Fabiano Angelica of Transparencia Brasil says that decreasing tolerance for graft is inherently connected with the growth of the middle class here, which has swelled by more than 30 million in recent years to include some 52 percent of the population.
“As the average Brazilian reaches a better economic situation and a few more years of school, he or she starts pressuring for reforms and for a more effective and less corrupt government.”

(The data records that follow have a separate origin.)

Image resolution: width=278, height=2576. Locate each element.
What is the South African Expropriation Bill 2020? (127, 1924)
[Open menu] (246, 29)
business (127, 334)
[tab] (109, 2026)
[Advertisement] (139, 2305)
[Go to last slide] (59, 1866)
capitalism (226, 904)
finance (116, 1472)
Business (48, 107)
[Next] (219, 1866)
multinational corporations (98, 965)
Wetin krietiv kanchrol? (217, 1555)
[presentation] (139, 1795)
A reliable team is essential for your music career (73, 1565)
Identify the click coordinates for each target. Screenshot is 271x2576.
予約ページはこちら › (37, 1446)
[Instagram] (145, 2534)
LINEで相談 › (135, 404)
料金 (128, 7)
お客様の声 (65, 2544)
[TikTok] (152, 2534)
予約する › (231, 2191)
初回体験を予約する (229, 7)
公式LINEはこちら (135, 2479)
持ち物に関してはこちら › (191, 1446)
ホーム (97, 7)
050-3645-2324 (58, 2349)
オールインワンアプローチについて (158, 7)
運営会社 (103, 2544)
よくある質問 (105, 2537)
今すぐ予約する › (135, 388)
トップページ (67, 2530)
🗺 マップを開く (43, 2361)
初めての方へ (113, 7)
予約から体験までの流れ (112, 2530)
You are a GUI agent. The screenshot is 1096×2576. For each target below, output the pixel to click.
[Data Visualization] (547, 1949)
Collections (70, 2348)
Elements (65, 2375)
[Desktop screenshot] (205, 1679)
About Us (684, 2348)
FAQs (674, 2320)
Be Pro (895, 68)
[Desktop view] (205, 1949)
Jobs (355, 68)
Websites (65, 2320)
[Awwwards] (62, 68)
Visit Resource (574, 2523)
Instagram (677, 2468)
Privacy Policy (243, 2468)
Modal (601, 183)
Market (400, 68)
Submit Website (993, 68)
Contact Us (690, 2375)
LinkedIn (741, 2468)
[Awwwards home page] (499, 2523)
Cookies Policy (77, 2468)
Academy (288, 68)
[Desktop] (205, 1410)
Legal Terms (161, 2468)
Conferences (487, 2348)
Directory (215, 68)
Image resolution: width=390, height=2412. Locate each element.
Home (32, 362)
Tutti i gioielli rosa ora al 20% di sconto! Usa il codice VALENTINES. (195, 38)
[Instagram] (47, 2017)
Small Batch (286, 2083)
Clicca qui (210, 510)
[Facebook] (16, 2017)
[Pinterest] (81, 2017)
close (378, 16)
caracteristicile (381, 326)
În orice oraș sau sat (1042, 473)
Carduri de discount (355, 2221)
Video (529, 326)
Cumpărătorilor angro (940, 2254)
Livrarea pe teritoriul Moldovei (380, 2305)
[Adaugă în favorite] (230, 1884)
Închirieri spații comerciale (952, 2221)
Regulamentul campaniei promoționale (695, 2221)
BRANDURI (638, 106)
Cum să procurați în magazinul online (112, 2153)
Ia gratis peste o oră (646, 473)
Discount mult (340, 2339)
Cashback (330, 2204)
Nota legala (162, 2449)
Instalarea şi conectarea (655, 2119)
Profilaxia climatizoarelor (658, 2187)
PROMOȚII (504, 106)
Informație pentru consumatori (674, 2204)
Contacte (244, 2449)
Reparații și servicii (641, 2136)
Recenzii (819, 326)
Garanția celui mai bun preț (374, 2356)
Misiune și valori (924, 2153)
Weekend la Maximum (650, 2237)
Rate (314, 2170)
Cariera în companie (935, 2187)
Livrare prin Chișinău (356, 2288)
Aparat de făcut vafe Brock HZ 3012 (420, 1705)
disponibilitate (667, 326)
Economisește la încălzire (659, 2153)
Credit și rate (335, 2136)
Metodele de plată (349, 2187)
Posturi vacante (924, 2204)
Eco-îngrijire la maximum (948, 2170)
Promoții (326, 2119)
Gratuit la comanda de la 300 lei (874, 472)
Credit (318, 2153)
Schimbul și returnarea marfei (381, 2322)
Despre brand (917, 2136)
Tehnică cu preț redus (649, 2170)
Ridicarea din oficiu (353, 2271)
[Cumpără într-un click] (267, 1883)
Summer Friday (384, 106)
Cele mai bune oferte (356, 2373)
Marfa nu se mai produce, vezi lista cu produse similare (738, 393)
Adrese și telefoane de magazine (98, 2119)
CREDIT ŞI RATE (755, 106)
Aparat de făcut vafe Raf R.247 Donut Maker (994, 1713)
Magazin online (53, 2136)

If President Rousseff’s moves toward transparency are an attempt to win over this increasingly scandal-intolerant group, they are working: Her approval rating is holding steady at a sky-high 77 percent, according to one recent poll, despite slowing economic growth. The mensalao may even benefit her, Michener says.
“Many people just perceive that justice is happening under this government,” he said. “Of course Dilma has nothing to do with it, [the Supreme Court] is not influenced by the executive branch, but a lot of people don’t understand that so she will benefit from it.”
Lula may not survive another scandal untarnished, but for some here, in grooming Dilma as his successor, he did one thing right in the fight against corruption.
“Lula is the most corrupt of them all,” said Augusto, the driver in Brasilia. “But Dilma is different. We trust her.”